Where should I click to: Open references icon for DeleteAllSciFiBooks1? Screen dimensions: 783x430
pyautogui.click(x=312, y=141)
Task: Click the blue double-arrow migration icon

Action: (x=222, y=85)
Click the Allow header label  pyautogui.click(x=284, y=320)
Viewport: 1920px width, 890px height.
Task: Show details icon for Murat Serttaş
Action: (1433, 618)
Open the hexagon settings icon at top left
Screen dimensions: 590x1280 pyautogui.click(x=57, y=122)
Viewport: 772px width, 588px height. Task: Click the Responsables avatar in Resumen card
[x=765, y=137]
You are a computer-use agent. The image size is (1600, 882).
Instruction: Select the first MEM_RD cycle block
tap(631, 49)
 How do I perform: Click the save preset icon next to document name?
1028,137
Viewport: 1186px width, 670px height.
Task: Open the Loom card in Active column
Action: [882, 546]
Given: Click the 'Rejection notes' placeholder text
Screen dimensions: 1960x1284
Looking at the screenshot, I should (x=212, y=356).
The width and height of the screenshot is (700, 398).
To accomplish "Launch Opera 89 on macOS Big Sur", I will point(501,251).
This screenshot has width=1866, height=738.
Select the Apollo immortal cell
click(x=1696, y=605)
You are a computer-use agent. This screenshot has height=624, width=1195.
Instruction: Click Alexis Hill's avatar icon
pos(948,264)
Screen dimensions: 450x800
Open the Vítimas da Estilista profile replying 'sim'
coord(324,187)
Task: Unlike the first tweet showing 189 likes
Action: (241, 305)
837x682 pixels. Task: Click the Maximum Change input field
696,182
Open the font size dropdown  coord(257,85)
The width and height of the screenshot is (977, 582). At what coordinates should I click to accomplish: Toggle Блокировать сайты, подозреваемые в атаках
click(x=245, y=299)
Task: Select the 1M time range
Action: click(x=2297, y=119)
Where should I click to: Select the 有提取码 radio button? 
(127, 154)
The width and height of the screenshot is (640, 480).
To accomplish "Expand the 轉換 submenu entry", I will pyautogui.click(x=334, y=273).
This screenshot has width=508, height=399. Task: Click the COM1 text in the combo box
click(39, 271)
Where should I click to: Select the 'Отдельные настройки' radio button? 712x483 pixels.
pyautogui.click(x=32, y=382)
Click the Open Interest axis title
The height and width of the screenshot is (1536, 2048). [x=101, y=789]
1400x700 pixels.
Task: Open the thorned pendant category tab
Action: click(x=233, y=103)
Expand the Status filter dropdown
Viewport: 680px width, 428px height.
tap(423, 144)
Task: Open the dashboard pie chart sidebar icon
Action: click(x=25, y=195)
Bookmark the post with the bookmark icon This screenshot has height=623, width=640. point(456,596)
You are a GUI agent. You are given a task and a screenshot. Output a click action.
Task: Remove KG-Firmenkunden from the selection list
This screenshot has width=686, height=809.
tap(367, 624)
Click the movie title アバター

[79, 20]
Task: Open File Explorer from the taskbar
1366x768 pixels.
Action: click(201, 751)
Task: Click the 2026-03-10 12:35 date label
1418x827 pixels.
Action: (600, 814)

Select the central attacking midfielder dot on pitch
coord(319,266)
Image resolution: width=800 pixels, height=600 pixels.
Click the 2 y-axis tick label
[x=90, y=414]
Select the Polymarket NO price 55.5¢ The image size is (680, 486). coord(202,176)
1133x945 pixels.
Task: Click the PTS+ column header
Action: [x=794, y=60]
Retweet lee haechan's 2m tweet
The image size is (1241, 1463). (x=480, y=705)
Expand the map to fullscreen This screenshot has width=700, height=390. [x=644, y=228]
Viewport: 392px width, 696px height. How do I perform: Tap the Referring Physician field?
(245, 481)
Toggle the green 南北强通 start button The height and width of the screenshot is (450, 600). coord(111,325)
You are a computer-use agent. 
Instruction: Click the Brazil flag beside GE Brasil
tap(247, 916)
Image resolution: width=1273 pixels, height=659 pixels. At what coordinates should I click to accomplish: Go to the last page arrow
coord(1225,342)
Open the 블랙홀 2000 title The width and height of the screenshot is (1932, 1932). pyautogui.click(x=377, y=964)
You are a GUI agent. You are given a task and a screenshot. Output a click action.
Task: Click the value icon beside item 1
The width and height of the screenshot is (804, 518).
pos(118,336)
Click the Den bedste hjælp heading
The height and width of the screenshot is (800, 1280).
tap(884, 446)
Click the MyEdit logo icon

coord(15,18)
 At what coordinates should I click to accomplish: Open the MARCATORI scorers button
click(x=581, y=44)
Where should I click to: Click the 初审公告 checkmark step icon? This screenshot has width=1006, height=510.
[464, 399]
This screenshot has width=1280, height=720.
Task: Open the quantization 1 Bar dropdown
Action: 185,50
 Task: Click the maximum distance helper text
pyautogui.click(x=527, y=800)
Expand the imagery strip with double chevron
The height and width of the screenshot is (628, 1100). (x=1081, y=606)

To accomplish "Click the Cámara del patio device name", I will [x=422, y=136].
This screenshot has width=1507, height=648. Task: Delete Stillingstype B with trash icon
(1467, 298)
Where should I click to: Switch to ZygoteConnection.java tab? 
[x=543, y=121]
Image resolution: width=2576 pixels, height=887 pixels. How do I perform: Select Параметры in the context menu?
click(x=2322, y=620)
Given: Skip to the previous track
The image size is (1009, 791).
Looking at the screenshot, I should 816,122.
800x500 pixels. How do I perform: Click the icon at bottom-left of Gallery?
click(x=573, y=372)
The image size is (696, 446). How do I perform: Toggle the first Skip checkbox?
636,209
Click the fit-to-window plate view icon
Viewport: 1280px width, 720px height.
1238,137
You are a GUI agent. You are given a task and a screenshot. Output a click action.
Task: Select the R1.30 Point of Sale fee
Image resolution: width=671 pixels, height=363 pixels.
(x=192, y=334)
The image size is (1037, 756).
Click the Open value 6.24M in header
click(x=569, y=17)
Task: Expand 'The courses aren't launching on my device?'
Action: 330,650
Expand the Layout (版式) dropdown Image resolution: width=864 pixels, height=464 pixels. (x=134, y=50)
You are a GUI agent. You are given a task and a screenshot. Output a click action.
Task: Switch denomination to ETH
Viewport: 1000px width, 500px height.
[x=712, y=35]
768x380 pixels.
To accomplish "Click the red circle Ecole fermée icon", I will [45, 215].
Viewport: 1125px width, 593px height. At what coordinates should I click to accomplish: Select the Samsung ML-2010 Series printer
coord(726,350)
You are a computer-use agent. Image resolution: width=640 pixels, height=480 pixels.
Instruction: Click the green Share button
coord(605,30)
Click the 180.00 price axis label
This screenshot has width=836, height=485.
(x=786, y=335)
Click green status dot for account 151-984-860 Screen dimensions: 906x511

WHAT YOU HAVE TO DO »
In full and verbatim, transcribe the data.

EXERCISE RESPONSE »
Where should I click to: Open references icon for DeleteAllSciFiBooks1? Screen dimensions: 783x430
pyautogui.click(x=312, y=141)
Task: Click the blue double-arrow migration icon

Action: (x=222, y=85)
Click the Allow header label  pyautogui.click(x=284, y=320)
Viewport: 1920px width, 890px height.
Task: Show details icon for Murat Serttaş
Action: (1433, 618)
Open the hexagon settings icon at top left
Screen dimensions: 590x1280 pyautogui.click(x=57, y=122)
Viewport: 772px width, 588px height. Task: Click the Responsables avatar in Resumen card
[x=765, y=137]
You are a computer-use agent. The image size is (1600, 882).
Instruction: Select the first MEM_RD cycle block
tap(631, 49)
 How do I perform: Click the save preset icon next to document name?
1028,137
Viewport: 1186px width, 670px height.
Task: Open the Loom card in Active column
Action: [882, 546]
Given: Click the 'Rejection notes' placeholder text
Screen dimensions: 1960x1284
Looking at the screenshot, I should (x=212, y=356).
The width and height of the screenshot is (700, 398).
To accomplish "Launch Opera 89 on macOS Big Sur", I will point(501,251).
This screenshot has width=1866, height=738.
Select the Apollo immortal cell
click(x=1696, y=605)
You are a computer-use agent. This screenshot has height=624, width=1195.
Instruction: Click Alexis Hill's avatar icon
pos(948,264)
Screen dimensions: 450x800
Open the Vítimas da Estilista profile replying 'sim'
coord(324,187)
Task: Unlike the first tweet showing 189 likes
Action: (241, 305)
837x682 pixels. Task: Click the Maximum Change input field
696,182
Open the font size dropdown  coord(257,85)
The width and height of the screenshot is (977, 582). At what coordinates should I click to accomplish: Toggle Блокировать сайты, подозреваемые в атаках
click(x=245, y=299)
Task: Select the 1M time range
Action: click(x=2297, y=119)
Where should I click to: Select the 有提取码 radio button? 
(127, 154)
The width and height of the screenshot is (640, 480).
To accomplish "Expand the 轉換 submenu entry", I will pyautogui.click(x=334, y=273).
This screenshot has width=508, height=399. Task: Click the COM1 text in the combo box
click(39, 271)
Where should I click to: Select the 'Отдельные настройки' radio button? 712x483 pixels.
pyautogui.click(x=32, y=382)
Click the Open Interest axis title
The height and width of the screenshot is (1536, 2048). [x=101, y=789]
1400x700 pixels.
Task: Open the thorned pendant category tab
Action: click(x=233, y=103)
Expand the Status filter dropdown
Viewport: 680px width, 428px height.
tap(423, 144)
Task: Open the dashboard pie chart sidebar icon
Action: click(x=25, y=195)
Bookmark the post with the bookmark icon This screenshot has height=623, width=640. point(456,596)
You are a GUI agent. You are given a task and a screenshot. Output a click action.
Task: Remove KG-Firmenkunden from the selection list
This screenshot has width=686, height=809.
tap(367, 624)
Click the movie title アバター

[79, 20]
Task: Open File Explorer from the taskbar
1366x768 pixels.
Action: click(201, 751)
Task: Click the 2026-03-10 12:35 date label
1418x827 pixels.
Action: (600, 814)

Select the central attacking midfielder dot on pitch
coord(319,266)
Image resolution: width=800 pixels, height=600 pixels.
Click the 2 y-axis tick label
[x=90, y=414]
Select the Polymarket NO price 55.5¢ The image size is (680, 486). coord(202,176)
1133x945 pixels.
Task: Click the PTS+ column header
Action: [x=794, y=60]
Retweet lee haechan's 2m tweet
The image size is (1241, 1463). (x=480, y=705)
Expand the map to fullscreen This screenshot has width=700, height=390. [x=644, y=228]
Viewport: 392px width, 696px height. How do I perform: Tap the Referring Physician field?
(245, 481)
Toggle the green 南北强通 start button The height and width of the screenshot is (450, 600). coord(111,325)
You are a computer-use agent. 
Instruction: Click the Brazil flag beside GE Brasil
tap(247, 916)
Image resolution: width=1273 pixels, height=659 pixels. At what coordinates should I click to accomplish: Go to the last page arrow
coord(1225,342)
Open the 블랙홀 2000 title The width and height of the screenshot is (1932, 1932). pyautogui.click(x=377, y=964)
You are a GUI agent. You are given a task and a screenshot. Output a click action.
Task: Click the value icon beside item 1
The width and height of the screenshot is (804, 518).
pos(118,336)
Click the Den bedste hjælp heading
The height and width of the screenshot is (800, 1280).
tap(884, 446)
Click the MyEdit logo icon

coord(15,18)
 At what coordinates should I click to accomplish: Open the MARCATORI scorers button
click(x=581, y=44)
Where should I click to: Click the 初审公告 checkmark step icon? This screenshot has width=1006, height=510.
[464, 399]
This screenshot has width=1280, height=720.
Task: Open the quantization 1 Bar dropdown
Action: 185,50
 Task: Click the maximum distance helper text
pyautogui.click(x=527, y=800)
Expand the imagery strip with double chevron
The height and width of the screenshot is (628, 1100). (x=1081, y=606)

To accomplish "Click the Cámara del patio device name", I will [x=422, y=136].
This screenshot has width=1507, height=648. Task: Delete Stillingstype B with trash icon
(1467, 298)
Where should I click to: Switch to ZygoteConnection.java tab? 
[x=543, y=121]
Image resolution: width=2576 pixels, height=887 pixels. How do I perform: Select Параметры in the context menu?
click(x=2322, y=620)
Given: Skip to the previous track
The image size is (1009, 791).
Looking at the screenshot, I should 816,122.
800x500 pixels. How do I perform: Click the icon at bottom-left of Gallery?
click(x=573, y=372)
The image size is (696, 446). How do I perform: Toggle the first Skip checkbox?
636,209
Click the fit-to-window plate view icon
Viewport: 1280px width, 720px height.
1238,137
You are a GUI agent. You are given a task and a screenshot. Output a click action.
Task: Select the R1.30 Point of Sale fee
Image resolution: width=671 pixels, height=363 pixels.
(x=192, y=334)
The image size is (1037, 756).
Click the Open value 6.24M in header
click(x=569, y=17)
Task: Expand 'The courses aren't launching on my device?'
Action: 330,650
Expand the Layout (版式) dropdown Image resolution: width=864 pixels, height=464 pixels. (x=134, y=50)
You are a GUI agent. You are given a task and a screenshot. Output a click action.
Task: Switch denomination to ETH
Viewport: 1000px width, 500px height.
[x=712, y=35]
768x380 pixels.
To accomplish "Click the red circle Ecole fermée icon", I will [45, 215].
Viewport: 1125px width, 593px height. At what coordinates should I click to accomplish: Select the Samsung ML-2010 Series printer
coord(726,350)
You are a computer-use agent. Image resolution: width=640 pixels, height=480 pixels.
Instruction: Click the green Share button
coord(605,30)
Click the 180.00 price axis label
This screenshot has width=836, height=485.
(x=786, y=335)
Click green status dot for account 151-984-860 Screen dimensions: 906x511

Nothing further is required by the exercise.